Simultaneously, North Dakota law enforcement and private operatives like Tiger Swan initiated a false and defamatory media campaign accusing Ms. Wilansky of blowing herself up, with fake photos and other false information flooding the internet. Ever since this incident Ms. Wilansky has been subjected to additional security screenings every time she flies and has been extensively detained every time she has entered the U.S. at the Canadian border.
After undergoing four surgeries to restore minimal use of her arm, in November 2018 Ms. Wilansky filed suit against Morton County, Laney, Kirchmeier, and Iverson, and the unknown DAPL officer(s) who tossed the munition, with CLDC attorneys assisting Washington DC law firm Williams & Connolly.

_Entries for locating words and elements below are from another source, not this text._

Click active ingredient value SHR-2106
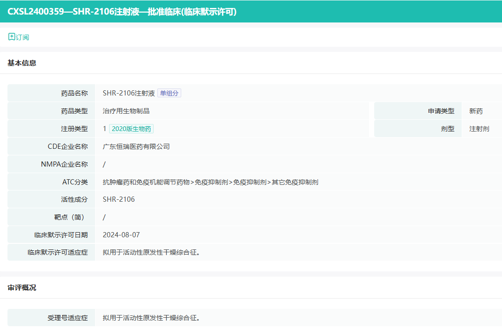This screenshot has height=329, width=502. pos(119,199)
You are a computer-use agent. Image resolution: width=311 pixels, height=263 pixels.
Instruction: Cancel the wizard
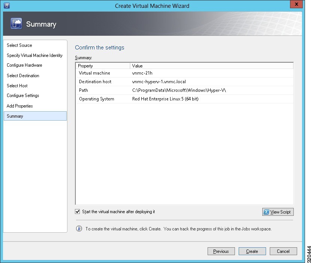tap(283, 251)
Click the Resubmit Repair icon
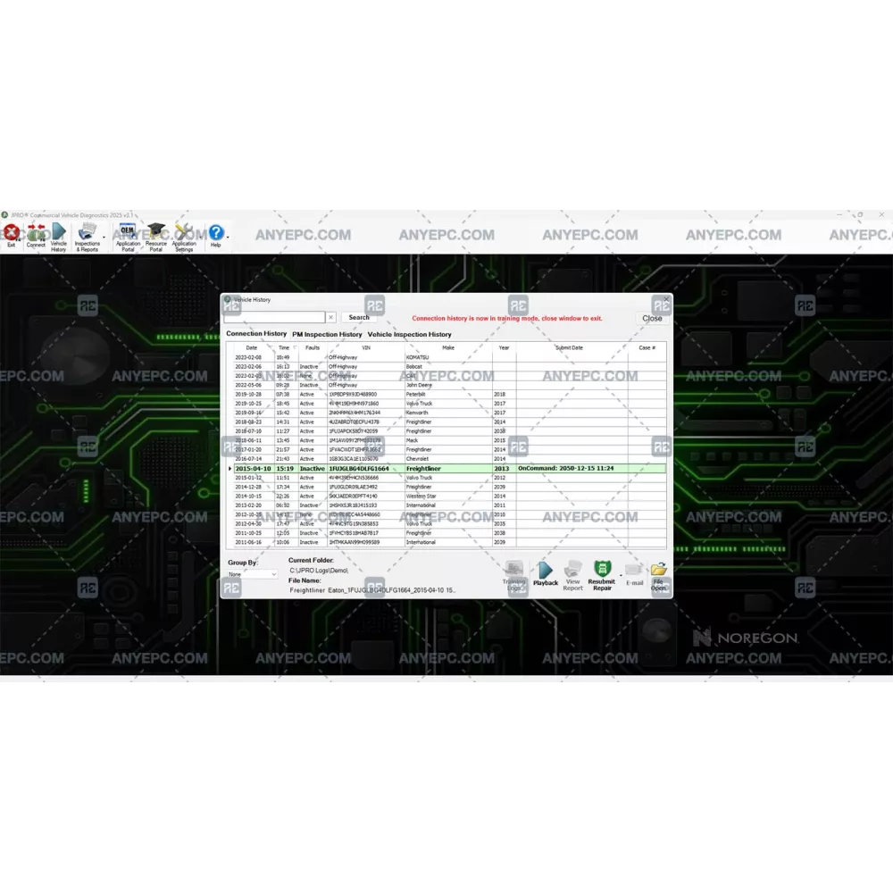Image resolution: width=893 pixels, height=893 pixels. click(x=601, y=572)
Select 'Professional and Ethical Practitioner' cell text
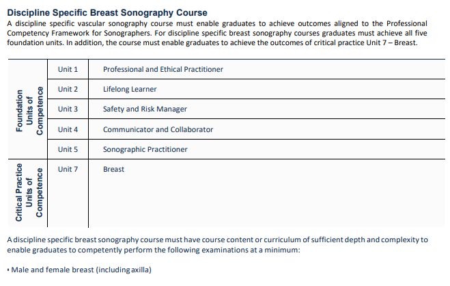450x286 pixels. pos(163,69)
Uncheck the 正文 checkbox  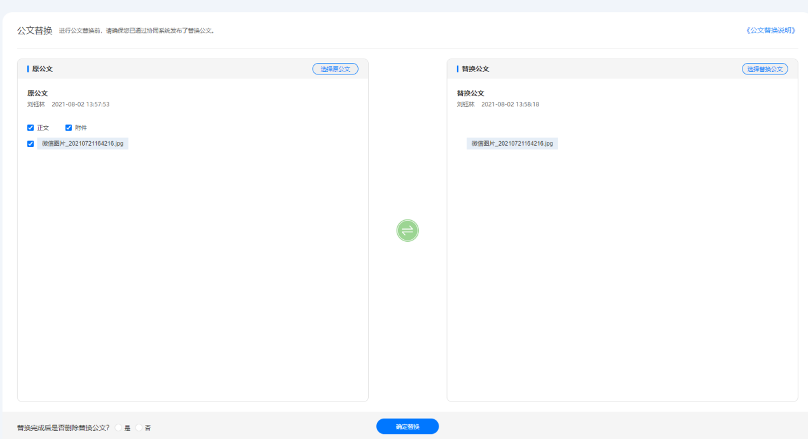31,127
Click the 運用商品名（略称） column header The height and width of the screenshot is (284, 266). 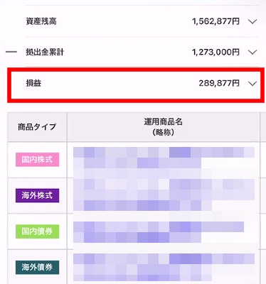coord(164,127)
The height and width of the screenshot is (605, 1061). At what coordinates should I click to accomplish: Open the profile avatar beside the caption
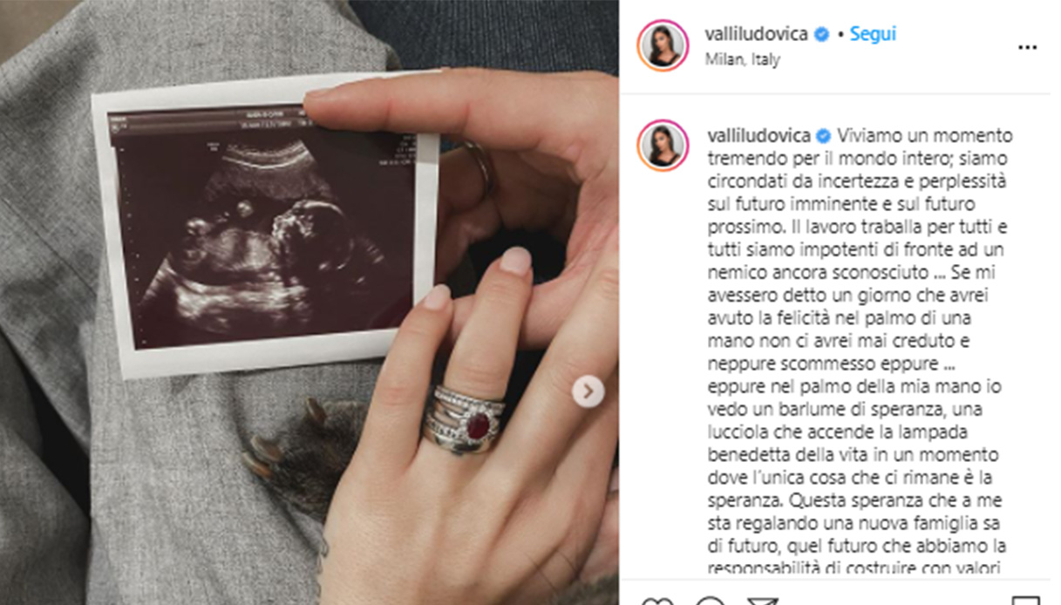[x=663, y=146]
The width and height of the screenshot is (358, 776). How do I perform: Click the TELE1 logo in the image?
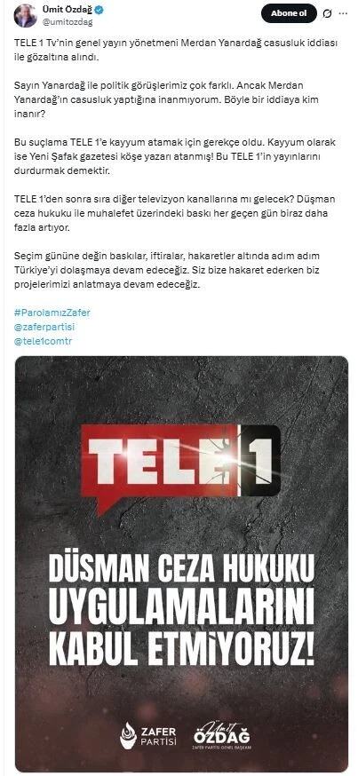pos(180,465)
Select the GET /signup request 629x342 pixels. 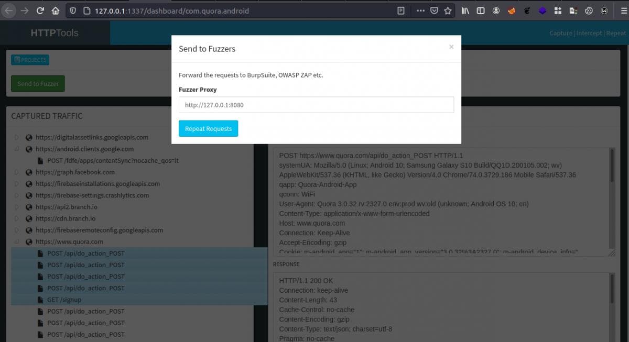[64, 300]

Other Standing Rock Civil Rights Cases
In addition to these two cases CLDC is involved with, there are four other federal civil rights cases we are aware of, two of which are class actions, challenging both the use of force and the road closures and other restrictions of people’s rights during the Standing Rock protests.
In Limbo in Federal Court
All of the Standing Rock civil rights cases (except, so far, our newly filed Poemoceah lawsuit) have been on hold for an unreasonably long time while the federal court considers the defendants’ various motions to dismiss. For example, in the Wilansky case, the defendants filed a motion to dismiss in January 2019, and although the final brief was filed that March, there has been no action by the court on the defendants’ motion, and even “discovery” (trading of documents and taking statements under oath) has been put on indefinite hold.

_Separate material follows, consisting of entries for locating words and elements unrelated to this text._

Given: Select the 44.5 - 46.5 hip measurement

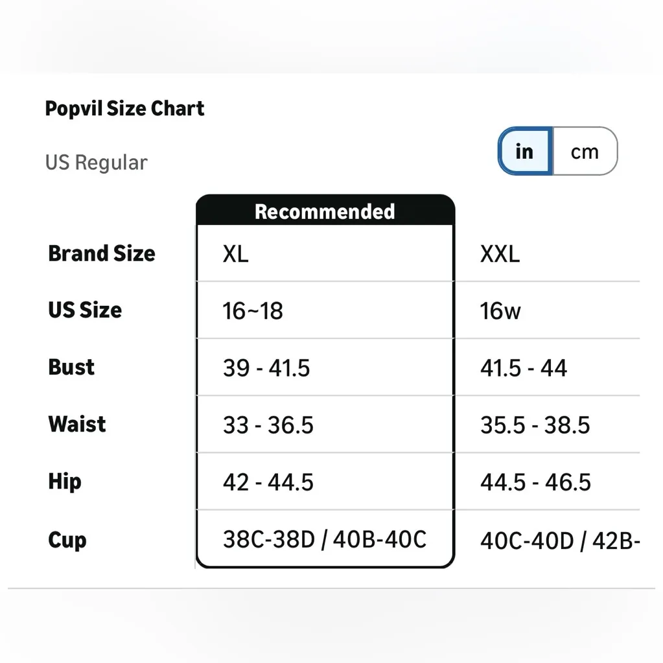Looking at the screenshot, I should coord(535,482).
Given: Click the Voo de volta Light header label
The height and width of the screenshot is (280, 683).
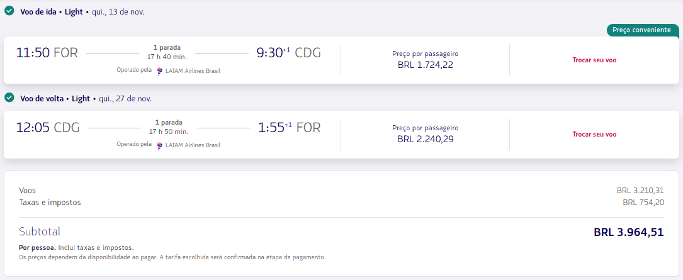Looking at the screenshot, I should pyautogui.click(x=55, y=99).
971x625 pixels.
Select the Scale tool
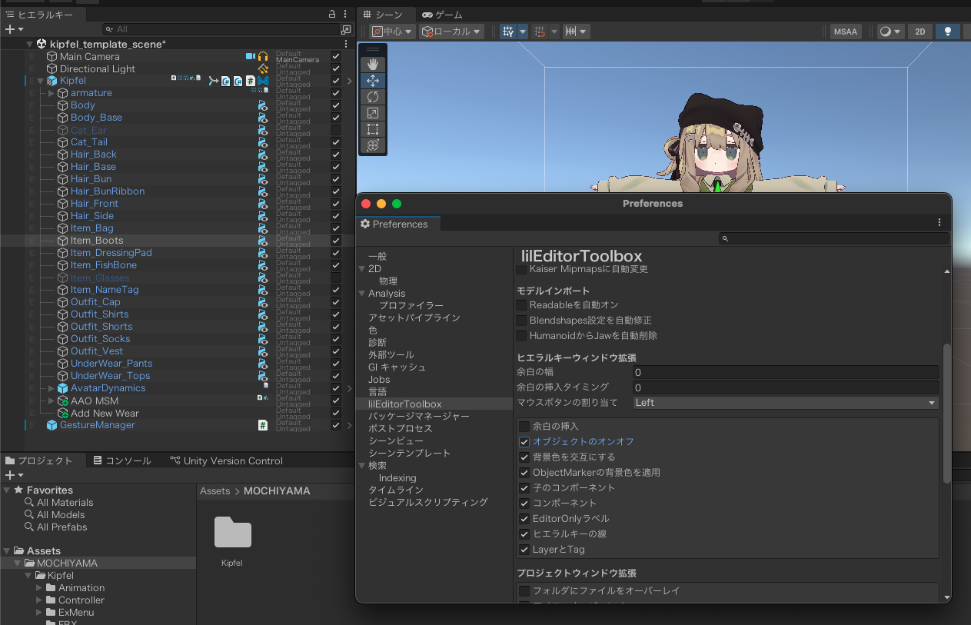tap(373, 113)
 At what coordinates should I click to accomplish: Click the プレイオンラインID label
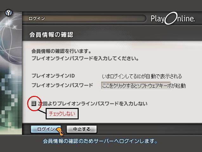click(x=53, y=76)
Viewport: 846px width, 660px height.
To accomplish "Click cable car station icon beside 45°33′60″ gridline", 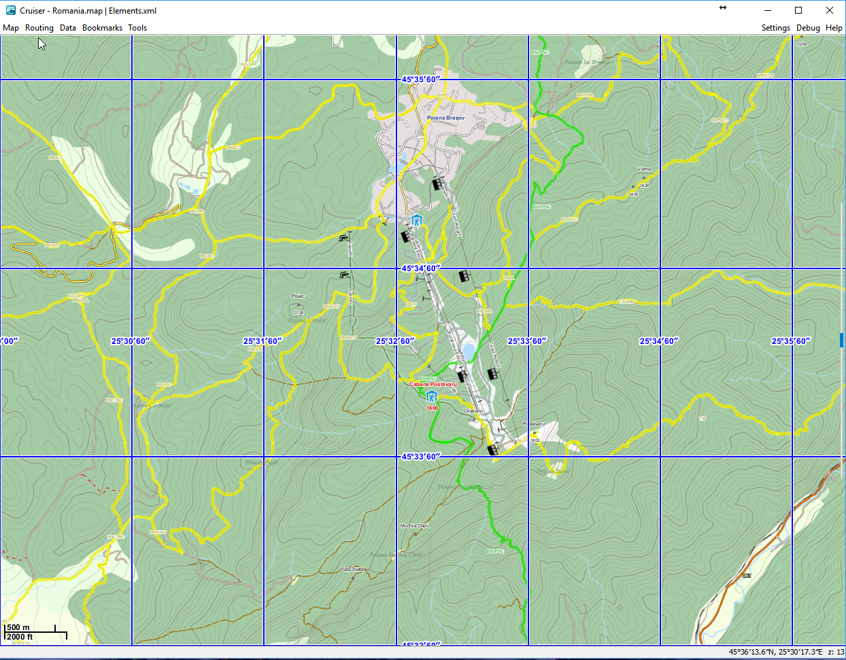I will [493, 449].
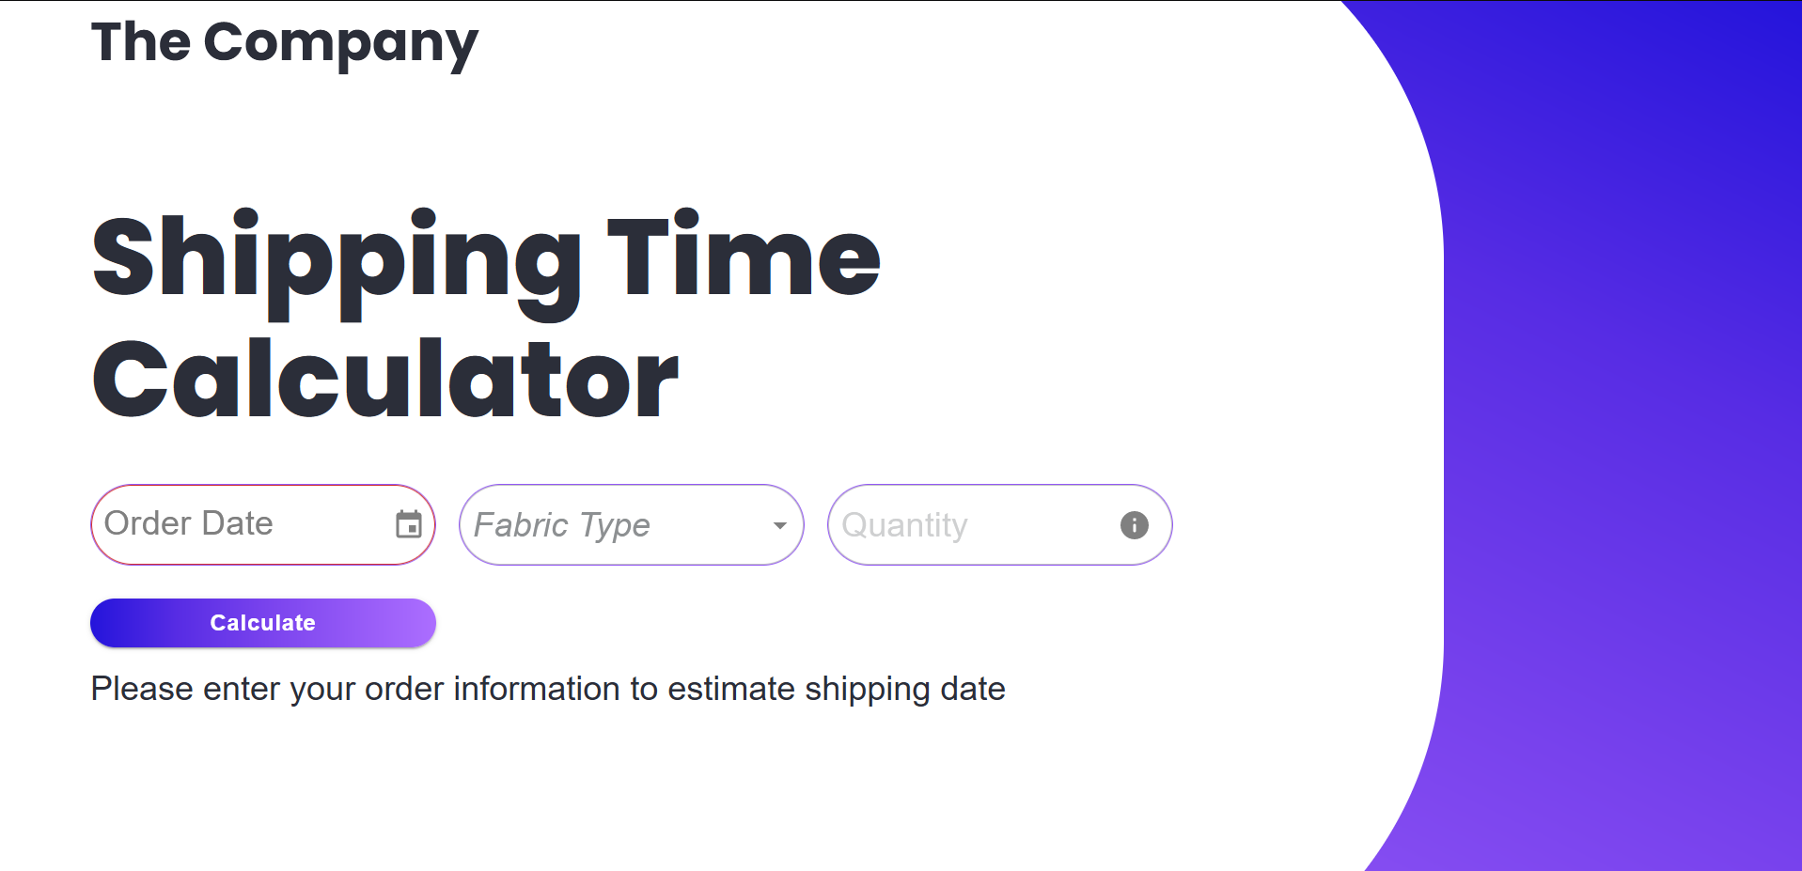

Meanwhile, Laney (ex-Cass County Sheriff and past board member of the National Sheriff’s Association) has been traveling around the country pushing the “Standing Rock model” of police misconduct and unconstitutional repression of lawful dissent to local police departments along pipeline routes and other controversial climate destroying projects likely to garner opposition from local communities.